On the album, he makes songs that are beautifully pristine at their core, recalling Sting or Phil Collins, before mangling and distorting them with innovative and unusual production. It sounds like ‘80s radio ballads filtered through the post-production of Bon Iver’s 22, A Million or Frank Ocean’s Blonde, and remains one of the year’s most thrilling debuts.
While there’s a clear path evident for Gordon to hit arenas and become a bona fide rockstar, the only issue that remains is whether he wants it or not. The obscuring of the songs on his album through their production shows a clear intention to swerve easy wins, and at the last of his three sold-out shows at London’s Electric Brixton on Halloween, things get even weirder.
For the first three-quarters of the gig, Gordon and his two bandmates – guitarist Andrew Aged (dressed in wraparound sunglasses and with a hair metal guitar) and drummer/programmer Zack Sekoff (who starts smoking a pipe towards the end) – are entirely backlit, with no light on their faces and only smoky silhouettes viewable from the crowd.

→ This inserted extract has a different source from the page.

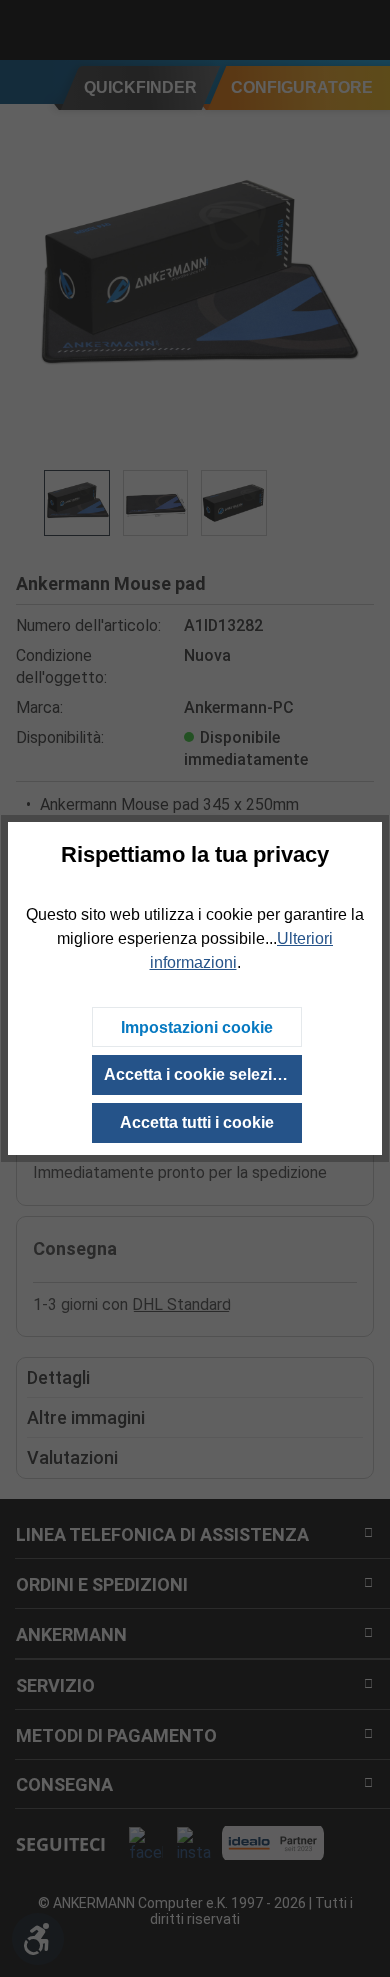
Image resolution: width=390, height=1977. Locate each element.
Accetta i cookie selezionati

The music from Two Star is also further manipulated and disfigured during the show. While Mk.gee’s extraordinary and unique guitar playing is distinct on the album, here it drives the whole thing. The end of the otherwise tranquil ‘You Got It’ is marked with raucous shredding and metal levels of distortion, while ‘I Want’ turns into an industrial racket. Album opener ‘New Low’ also gains a fierce electronic drum beat and takes its already unique structure to even stranger places.

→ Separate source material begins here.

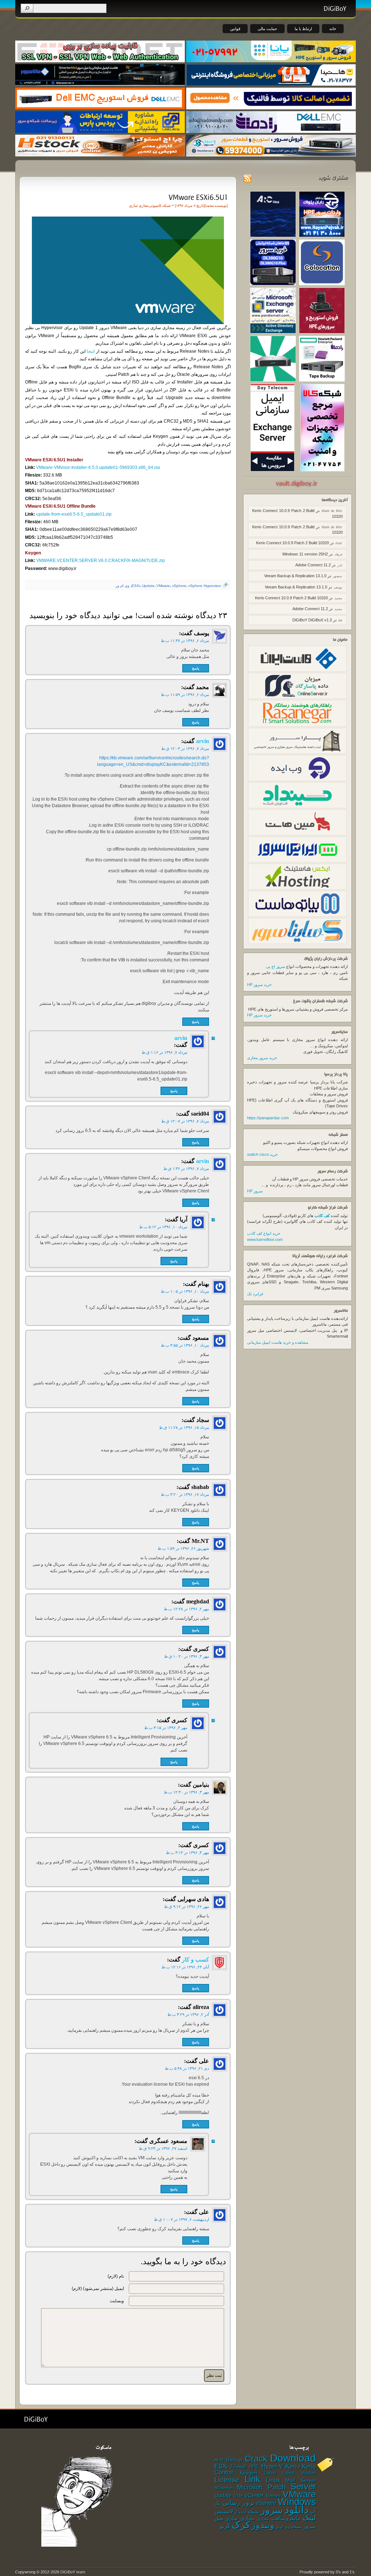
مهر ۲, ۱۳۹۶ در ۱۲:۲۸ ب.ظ (186, 1609)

There’s also a sense of gentle trolling and overall absurdity to Mk.gee, light relief in a show that is both pulverisingly heavy and shiveringly intimate at points. Towards the end of the set, he plays album track ‘DNM’ three times in a row, nothing compared to the 12 renditions at a recent show in the US that hit media headlines and meme pages alike. By the time of the third rendition of the sprightly track, a moshpit breaks out and support act SEES00000 is crowdsurfing in a wolf mask.
Then there’s his brilliant new Police-ish single, which is titled ‘ROCKMAN’, features artwork of a gun being pointed at a modular synth, and is played to both open and close tonight’s show. Elsewhere, the “it’s Britney bitch” sample from ‘Gimme More’ rings out before the start of ‘New Low’ to an equal amount of puzzled chuckles and delighted whoops from the crowd.

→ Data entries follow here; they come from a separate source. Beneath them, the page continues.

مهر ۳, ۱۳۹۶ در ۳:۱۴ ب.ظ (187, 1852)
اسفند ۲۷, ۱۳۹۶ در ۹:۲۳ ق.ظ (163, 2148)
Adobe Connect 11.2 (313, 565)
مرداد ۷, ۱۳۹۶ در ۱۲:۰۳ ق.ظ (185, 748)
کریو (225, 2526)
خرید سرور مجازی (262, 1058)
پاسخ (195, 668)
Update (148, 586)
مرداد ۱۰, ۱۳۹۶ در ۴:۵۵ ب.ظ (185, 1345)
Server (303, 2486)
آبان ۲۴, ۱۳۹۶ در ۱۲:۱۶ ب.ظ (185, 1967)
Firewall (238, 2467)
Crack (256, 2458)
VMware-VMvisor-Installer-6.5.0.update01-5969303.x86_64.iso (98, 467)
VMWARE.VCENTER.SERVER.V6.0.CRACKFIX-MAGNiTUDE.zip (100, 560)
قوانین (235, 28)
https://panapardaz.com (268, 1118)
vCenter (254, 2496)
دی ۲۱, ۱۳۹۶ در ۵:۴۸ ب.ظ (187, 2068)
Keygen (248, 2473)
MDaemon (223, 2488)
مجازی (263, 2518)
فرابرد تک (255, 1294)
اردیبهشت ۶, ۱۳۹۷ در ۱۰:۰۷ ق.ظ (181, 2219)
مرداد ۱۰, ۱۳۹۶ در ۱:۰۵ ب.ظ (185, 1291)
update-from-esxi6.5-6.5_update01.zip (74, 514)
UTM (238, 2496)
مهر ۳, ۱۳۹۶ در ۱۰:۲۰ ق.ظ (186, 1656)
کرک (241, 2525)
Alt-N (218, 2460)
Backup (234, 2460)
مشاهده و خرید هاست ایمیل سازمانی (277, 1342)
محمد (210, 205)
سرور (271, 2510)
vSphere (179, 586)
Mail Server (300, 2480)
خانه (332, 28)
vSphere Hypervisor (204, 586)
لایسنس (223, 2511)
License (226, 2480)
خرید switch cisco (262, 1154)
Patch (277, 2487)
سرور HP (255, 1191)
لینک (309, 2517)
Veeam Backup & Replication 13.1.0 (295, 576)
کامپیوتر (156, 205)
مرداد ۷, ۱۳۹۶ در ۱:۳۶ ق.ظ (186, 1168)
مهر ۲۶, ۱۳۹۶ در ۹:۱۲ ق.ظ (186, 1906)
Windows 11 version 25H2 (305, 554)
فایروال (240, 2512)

In the last 10 minutes of the show, after being convinced Mk.gee is determined to exist in the shadows and simply wink at the idea of stardom rather than embrace it, a rendition of his divine single ‘Are You Looking Up’ sees his face lit on stage for the first time, and the arena rockstar within gets unleashed.
At the song’s apex, he plays blistering, chunky chords that you swear could fill any room in the world, before emerging for the encore and standing with his arms outstretched, greeting the crowd through a sea of fog like a true Gallagher. As if further testing his credentials, he then lets the crowd sing almost the entirety of the unlikely anthem ‘Alesis’, and is greeted with the kind of hero worship that’s guaranteed to keep growing if he lets it.